Weighing the costs of High Availability
We’re rounding out our series on high availability with a little discussion on the benefits of HA versus the inherent costs. If you’ve been keeping up with the previous articles you’ve probably gotten the impression that it’s a lot of work and easy to get wrong; you’d be correct.
That said, HA definitely has its place, so it’s worth arming yourself with the knowledge to assess when it’s appropriate.
HA systems have obvious financial costs, but there’s a lot more to it than just money. We’ll talk about these first because we think it’s important to have these in mind when you assess the benefits of going down the HA path.
The pattern you’ll notice is that almost everything boils down to complexity. Complexity is your enemy when building reliable systems, but it’s a necessary evil for HA.
Right off the bat you’ll be paying more for your hosting. The exact costs depend on the complexity of your deployment, but we generally find you’re looking at doubling or tripling your costs. In the simplest case you’ll be moving from a single server to a pair of servers. A website will probably need to make use of a load balancer, which is an extra expense.
A highly available solution also takes extra time to setup, which can be a substantial cost for a large deployment.
HA systems tend not to be as agile as their Ordinary Availability brethren. Changes need to be carefully considered, and necessarily take longer if there’s more systems to deal with.
As an example, consider a disk upgrade for a database server. On a non-HA server this can be done easily (and without downtime) if LVM is used and drives can be hot-added. A DRBD cluster will require the same steps, then a manual online extension and resync of the DRBD volume. It’s not terribly difficult, but it’s not simple enough to put into a script that can be blindly run in a matter of seconds.
HA systems are by no means maintenance-free, and many common operations need special attention when using HA. You need sysadmins available that are skilled in managing clusters safely, and this extends to out-of-hours periods as well in case something goes wrong.
Training and changes to internal processes
Anyone who regularly works on your website will have to modify their workflow to handle the HA deployment. This isn’t too onerous if you’re already using good development practices, but it requires a lot of discipline if you’re used to rolling out changes in an ad-hoc manner. Use of automation tools, such as Capistrano and Fabric, is practically mandatory to ensure smooth running.
The benefits of running a highly available environment are straightforward to describe, but actually quantifying them is another matter. This varies heavily on a case-by-case basis, so you’ll need to figure out the numbers for yourself and see where things land.
When done right, you can expect a substantial improvement in SLA terms for an HA system (though it is actually possible for an HA system to cause more downtime than it prevents, due to the added complexity).
It’s important to know the limits of your system, and just what sort of failure you’re trying to mitigate. In most cases you’re protecting against the failure of a single server chassis. Even assuming 100% uptime from a cluster of servers, your datacentre probably only guarantees 99.982% for power feeds (a Tier-3 datacentre). These are worst-case figures though, and perfect uptime on a month-to-month basis is quite normal.
Time to recovery in the event of a failure
This is an easily overlooked benefit that’s really more important than straight uptime. A single (non-HA) server is likely to give many years of reliable service without any problems, and many issues can be avoided by using redundant components such as hotswap power supplies and hard drives, ECC memory, etc. When the server eventually fails, there will be a significant interruption to services as the chassis is replaced and configured.

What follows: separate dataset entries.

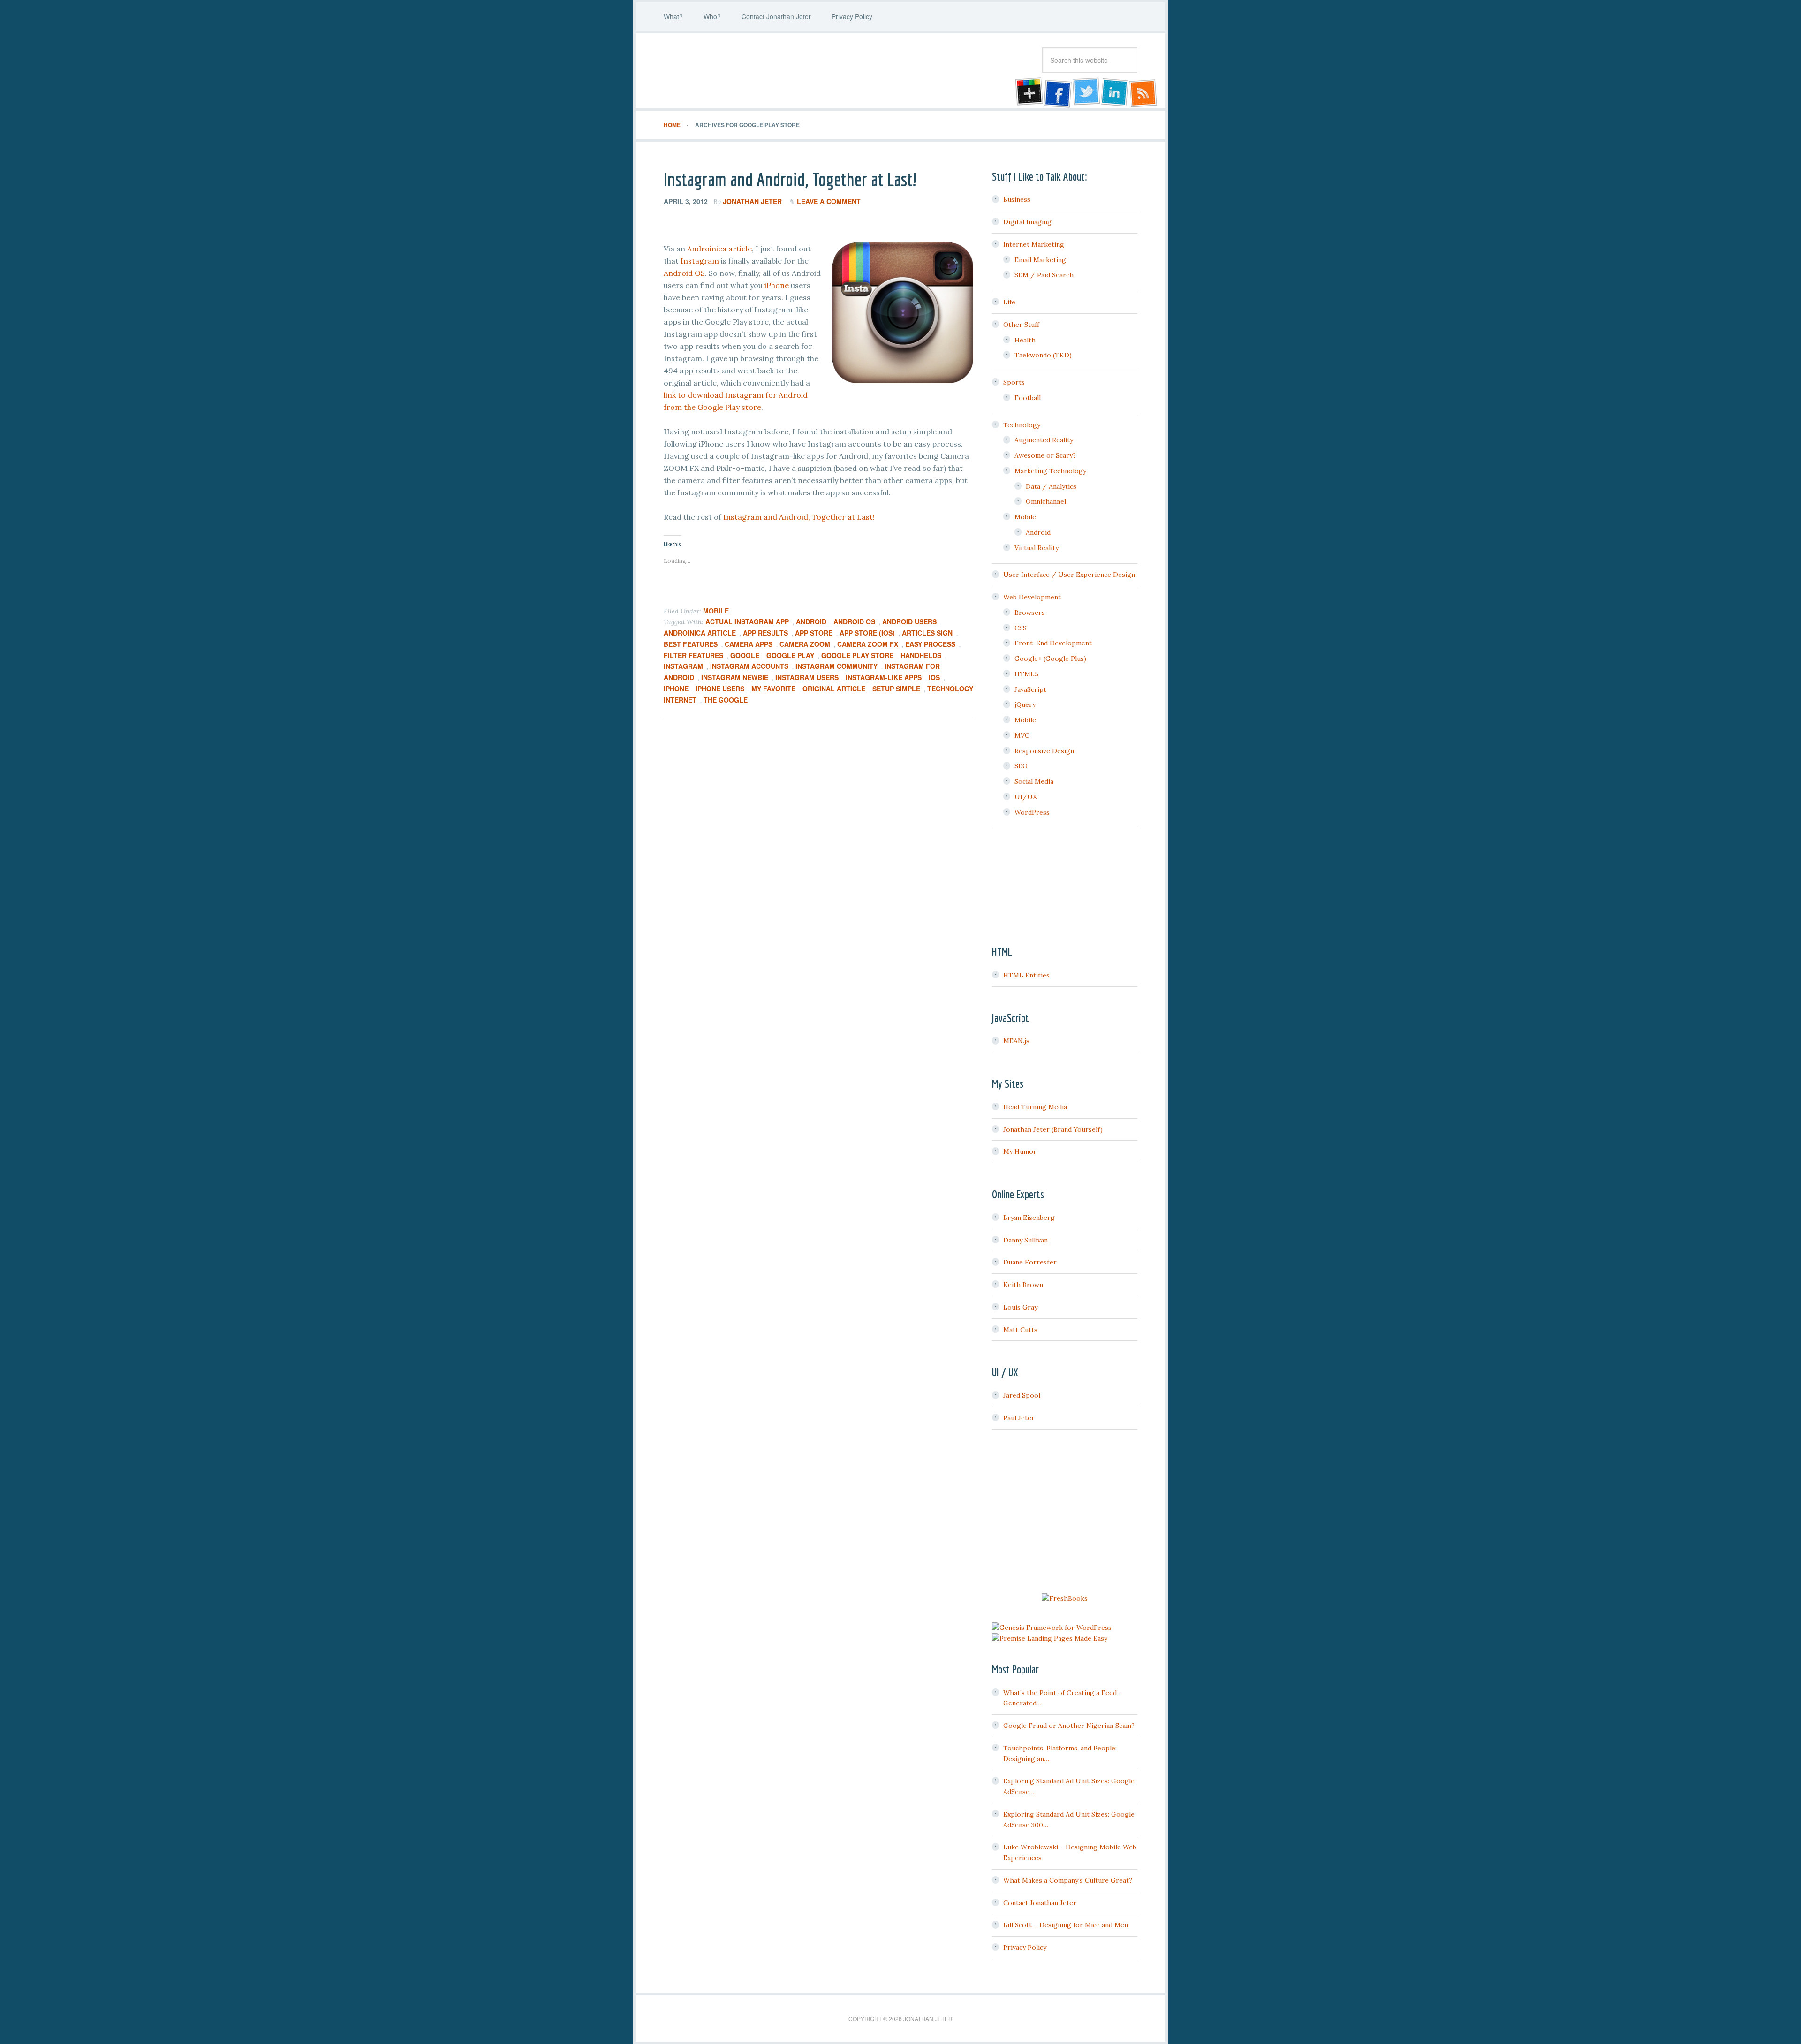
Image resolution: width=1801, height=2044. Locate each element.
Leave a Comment (829, 201)
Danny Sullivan (1025, 1240)
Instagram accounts (749, 666)
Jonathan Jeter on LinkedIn (1114, 92)
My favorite (773, 688)
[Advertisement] (1064, 1512)
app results (765, 632)
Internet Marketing (1033, 244)
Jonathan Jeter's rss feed (1143, 92)
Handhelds (920, 655)
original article (833, 688)
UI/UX (1025, 797)
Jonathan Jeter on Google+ (1027, 92)
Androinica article (719, 248)
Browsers (1029, 612)
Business (1016, 199)
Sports (1014, 382)
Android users (909, 621)
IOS (934, 677)
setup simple (896, 688)
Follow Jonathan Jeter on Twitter (1085, 92)
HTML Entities (1026, 975)
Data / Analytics (1051, 486)
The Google (726, 699)
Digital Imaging (1027, 222)
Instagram (700, 260)
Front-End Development (1053, 643)
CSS (1020, 628)
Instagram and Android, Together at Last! (790, 179)
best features (691, 644)
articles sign (927, 632)
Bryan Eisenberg (1029, 1217)
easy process (930, 644)
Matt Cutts (1020, 1329)
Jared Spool (1021, 1395)
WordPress (1032, 812)
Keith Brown (1023, 1284)
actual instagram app (747, 621)
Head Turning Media (1035, 1107)
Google (744, 655)
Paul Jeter (1019, 1418)
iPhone (776, 285)
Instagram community (836, 666)
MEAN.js (1016, 1041)
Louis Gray (1020, 1307)
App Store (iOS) (867, 632)
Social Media (1033, 781)
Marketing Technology (1050, 471)
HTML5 (1026, 674)
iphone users (720, 688)
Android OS (684, 273)
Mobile (716, 610)
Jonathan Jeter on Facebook (1056, 92)
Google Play (790, 655)
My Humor (1020, 1151)
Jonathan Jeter (739, 70)
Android (811, 621)
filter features (693, 655)
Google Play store (857, 655)
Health (1025, 340)
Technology (1021, 425)
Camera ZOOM (804, 644)
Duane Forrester (1030, 1262)
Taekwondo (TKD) (1043, 355)
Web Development (1032, 597)
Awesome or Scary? (1045, 455)
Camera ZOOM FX (867, 644)
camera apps (748, 644)
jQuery (1025, 704)
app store (813, 632)
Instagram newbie (734, 677)
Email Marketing (1040, 260)
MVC (1021, 735)
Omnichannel (1046, 501)
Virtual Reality (1036, 548)
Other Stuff (1021, 324)
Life (1009, 302)
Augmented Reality (1043, 440)
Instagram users (807, 677)
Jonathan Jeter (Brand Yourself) (1053, 1129)
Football (1027, 398)
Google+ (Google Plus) (1050, 658)
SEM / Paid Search (1044, 275)
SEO (1021, 766)
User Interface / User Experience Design (1069, 574)
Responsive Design (1044, 751)
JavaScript (1030, 689)
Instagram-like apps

This is where a highly available system really shines. In the same way that RAID gives you safety net when a drive fails, an HA cluster will keep going when a server fails. There may be a brief interruption as services are migrated to a working node, but downtime is measured in seconds or minutes, instead of hours.
By virtue of the fact that HA clusters are designed to tolerate servers going offline, it’s possible to perform most maintenance operations without downtime, unlike regular systems. This is especially convenient when it comes to hardware changes, as each server can be taken offline and upgraded or replaced at leisure.
We suspect that in many cases, the question is a financial one. It’s an unenviable position to be in if you have to justify a lengthy outage by saying that lost sales or productivity is cheaper than having a highly available environment. That’s ultimately what it boils down to though, and you’ll need to find those hard numbers for yourself. We’re always happy to advise on the technical side of things though. 🙂
This completes our series of articles on high availability, we hope you’ve found them engaging and enlightening. We wouldn’t dare to presume that we’ve addressed everything, so if you’ve got any questions feel free to let us know.